田舎暮らしに興味のあった私は定年退職を機に、田舎に古い一軒家を購入した。
人里離れた山奥にあるこの家は、直前まで人が住んでいたのかあまり古さを感じない。
外見こそ数十年前の家だが、リフォームが行き届いた内装は下手な都会の家よりも設備が充実している。
安い買い物をした、と満足することができた。
あの出来事が起きるまでは。
徐々に奇妙な現象が起こるようになった。
最初は些細なことだった。
物音や物の移動、時折感じる不気味な存在感。
しかし、私はそれらをただの偶然や錯覚だと思っていた。
ある晩、私は一人で寝室で休んでいた。
暗闇の中、何かが私に近づいてくる気配を感じ目が覚めた。
その気配の元を確かめようと、身体を起こしたその時、突如として部屋が静寂に包まれ、空気が冷たくなった。

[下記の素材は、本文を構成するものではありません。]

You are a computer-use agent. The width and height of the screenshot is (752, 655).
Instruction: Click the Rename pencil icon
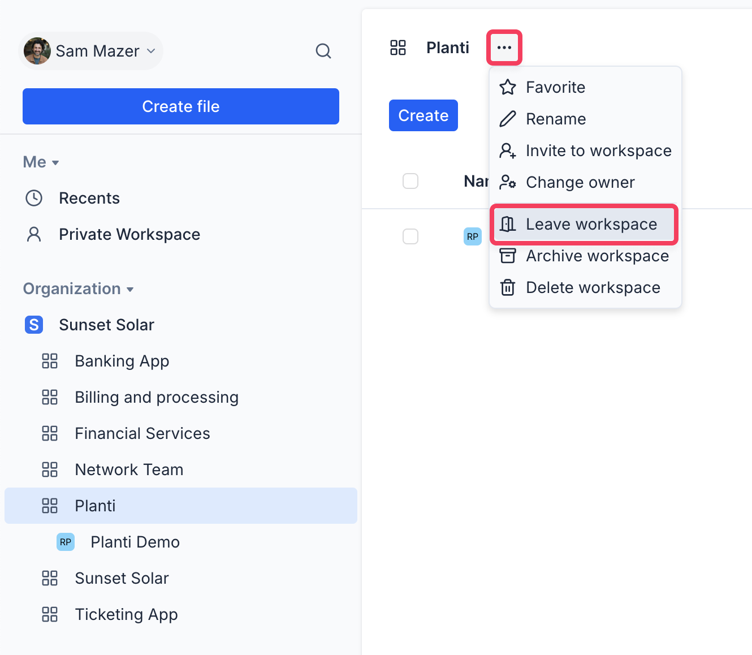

目を凝らして周囲を見回すと、壁に奇妙な影が描かれているのに気づいた。
それは人の姿を思わせるものではなく、異形の存在が蠢いているようにも見えた。
真っ暗な部屋で、なぜかその影だけははっきりと見えるのだ。
私の身体は恐怖で凍りつき、声を上げることもできなかった。
その異形の存在は徐々に私に近いてくる。
しかし、恐怖に支配された私は逃げることもできず、ただその影が近づいてくるのを見ているしかできない。
ゆっくり、だけれども確実に、それは私に近づいてくる。
1分か5分か、それとももっと長い時間だっただろうか。
いつのまにか異形の存在は私を取り囲んでいた。
蛇のように細長い影が、私をぐるりと取り囲み、円を描きながらのろのろと動いている。
私の頭は悪夢のような光景で満たされ、絶望感に包まれ、理性を失いかけていた。
そのような状態でどれほどの時間を過ごしたかは分からない。
窓の外から陽が差し込んできたころ、異形の存在はいつの間にか消えていた。
部屋は元の静寂に戻った。
私は慌てて布団から飛び起き、安堵の息をついた。
それからというもの、私は一刻も早くその家を後にすることを決断した。
恐怖と不気味さに満ちた体験は私の心に深く刻まれており、あの家には二度と戻りたくないと強く感じている。
今でもあの異形の存在が何者だったのか、何故私を苦しめたのかは分からない。
しかし、私の心にはその恐怖の記憶が残り続けている。